Given these novel findings, it is important that the study cohort reflects published incidences of CMV reactivation and disease. Of the original 56 CMV seropositive adult allogeneic HCT patients, 14 were excluded from deep functional analysis because of lymphopenia. However, rates of CMV reactivation were similar between excluded (n = 14 patients, 57% CMV DNAemia) and analyzed (n = 42, 69% CMV DNAemia) patients. Also, overall incidence of CMV disease in the study was low (n = 4 patients, overall CMV disease rate <10%); therefore, the study rates for CMV reactivation and disease were consistent with those reported in the transplant literature11  and were not affected by excluding patients with lymphopenia. Did the patient cohort with the highest NPS profile (NC) also have other CMV-associated complications such as graft failure and bacterial and fungal superinfections? Although engraftment did not differ among the 3 patient subgroups, 12-month cumulative incidence of invasive fungal and bacterial infections were threefold higher in the NC vs EC and SC subgroups, providing further validity for the study cohort analyzed.
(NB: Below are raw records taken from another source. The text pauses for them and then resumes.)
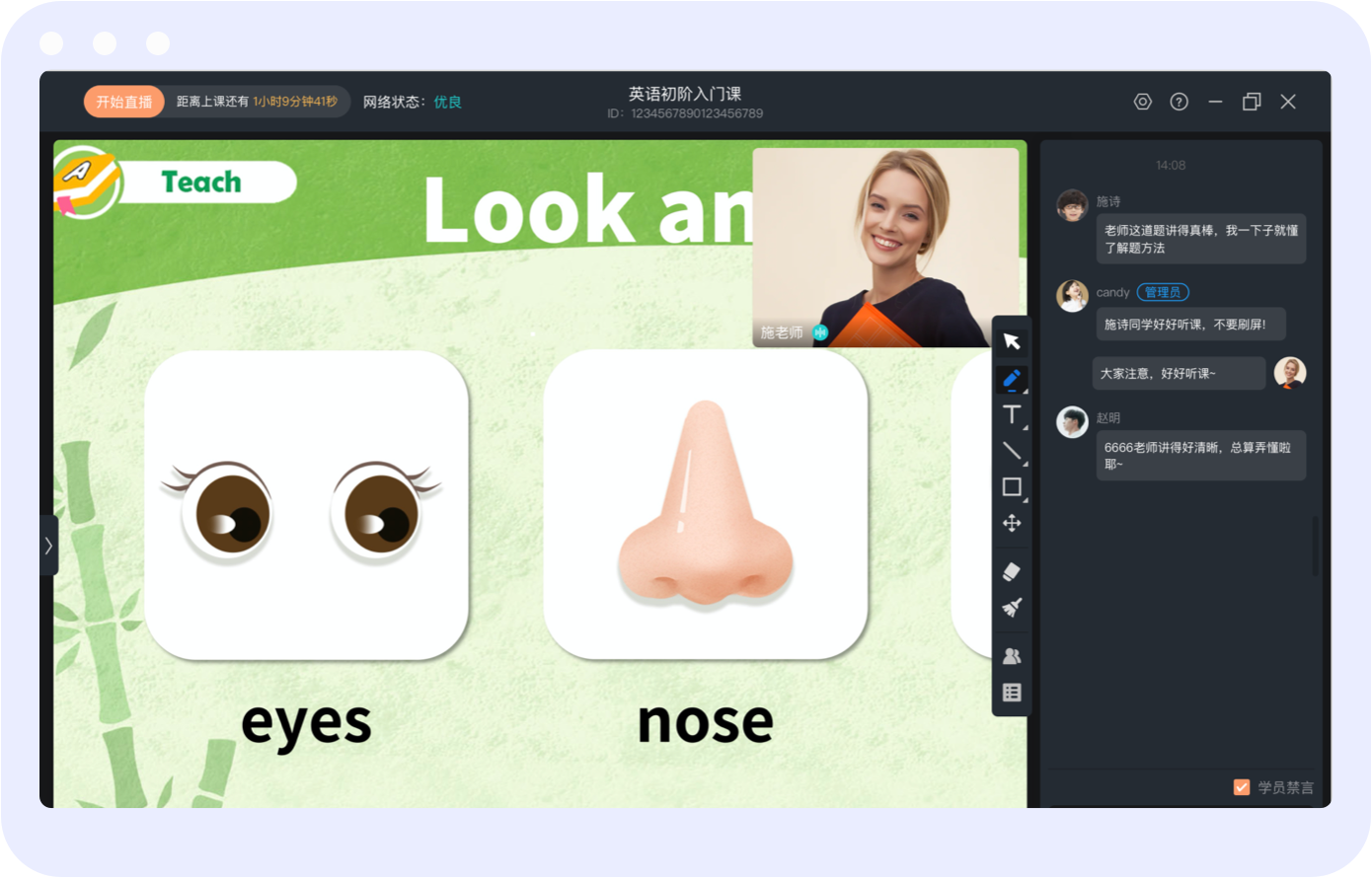Screen dimensions: 1372x880
Task: Open the help question mark icon
Action: (x=1180, y=102)
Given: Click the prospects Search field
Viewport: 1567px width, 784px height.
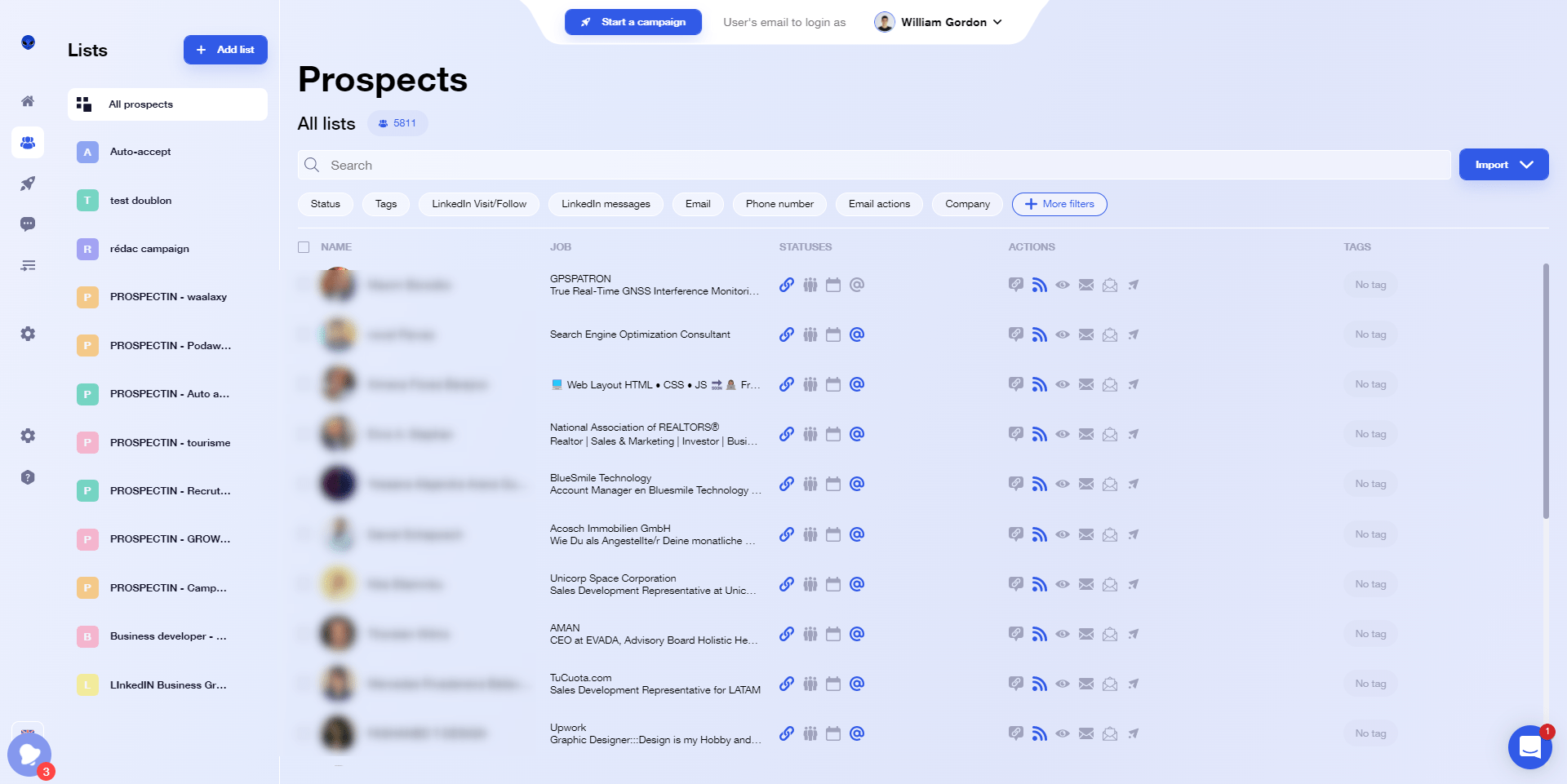Looking at the screenshot, I should pyautogui.click(x=873, y=165).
Equally as important as a representative study cohort is to ensure that sample acquisition and subsequent immunophenotype analyses were not confounded by effects on immune reconstitution, such as acute GVHD. For the analyzed study cohort, the median time to CMV reactivation was 30 days (interquartile range, 12-35 days), and the median time to acute GVHD was 108 days (interquartile range, 43-123). Importantly, all associations with CMV+CD8+ PS and NPS profiles with respect to cumulative incidence and hazard ratios for CMV were obtained from analyses restricted to patients in whom CMV reactivation occurred after peripheral blood mononuclear cell sample acquisition.
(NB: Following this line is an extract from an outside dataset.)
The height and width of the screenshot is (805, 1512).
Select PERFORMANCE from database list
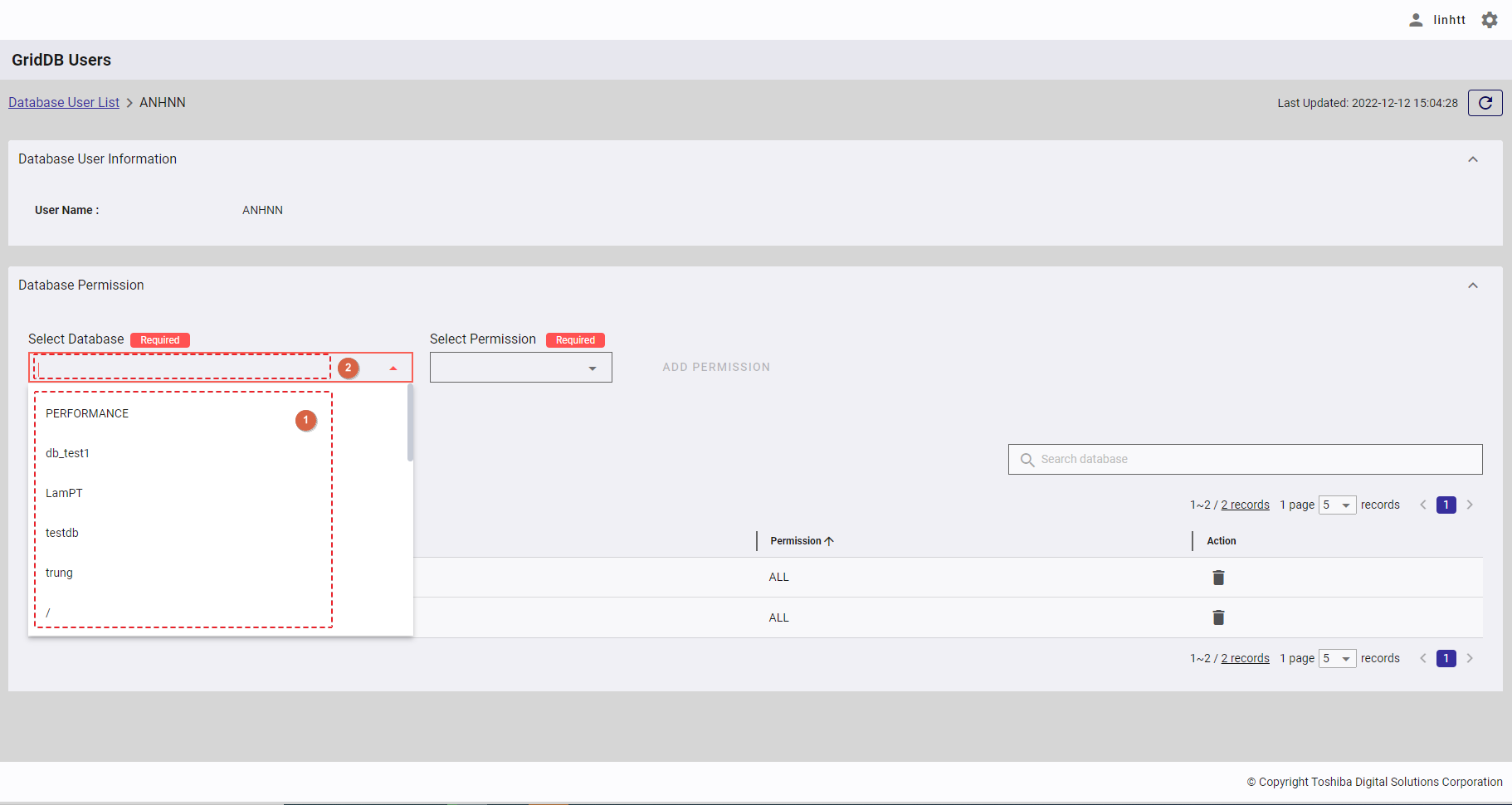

The current study does have inherent limitations, including its small sample size and heterogeneity in transplant-related factors that can affect donor-derived immune reconstitution. In addition, other DNA viral infections that concomitantly occur with CMV reactivation and allograft immune cell content were not studied, which also could influence study results. Last, whether the reported CMV+CD8+ profiles are observed in younger patients in whom central thymic T-cell reconstitution pathways are intact remains unanswered. Yet, despite these shortcomings, Camargo et al provide convincing data that, if prospectively validated in a larger cohort of patients, have the potential to apply a readily available technique across transplant centers. This could standardize monitoring CMV immune reconstitution to direct clinical decisions such as initiation and duration of prophylactic and preemptive antiviral therapy and the use of preemptive cellular therapy before onset of GVHD and its associated T cell–directed immunosuppression. Such a standardized approach to CMV would be warmly embraced by the transplant, cell therapy, and infectious diseases communities.

Conflict-of-interest disclosure: J.J.A. reports medical consultancy for MORE Health.